*Stated exercise*.
Can you render the items from the line containing "You are a GUI" through the line containing "tap(275, 274)", inclusive, as a Markdown table with the columns Row and Line, leaving out blank lines?

*Provided data*.

__________

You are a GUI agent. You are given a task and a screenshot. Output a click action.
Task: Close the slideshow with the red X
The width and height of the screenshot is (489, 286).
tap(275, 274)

__________

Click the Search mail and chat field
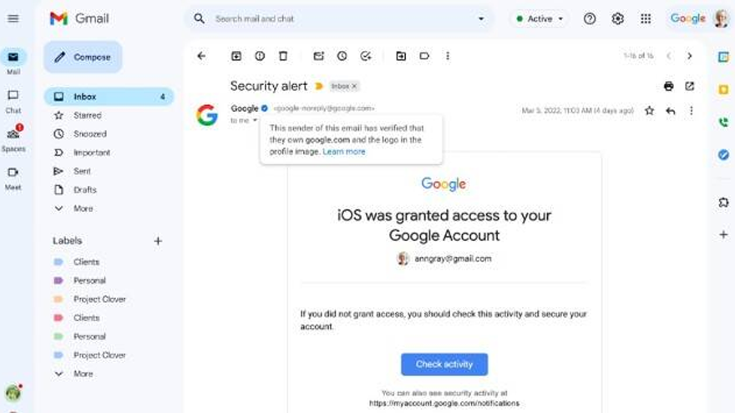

__________

*Full output*.
| Row | Line |
|---|---|
| 1 | You are a GUI agent. You are given a task and a screenshot. Output a click action. |
| 2 | Task: Close the slideshow with the red X |
| 3 | The width and height of the screenshot is (489, 286). |
| 4 | tap(275, 274) |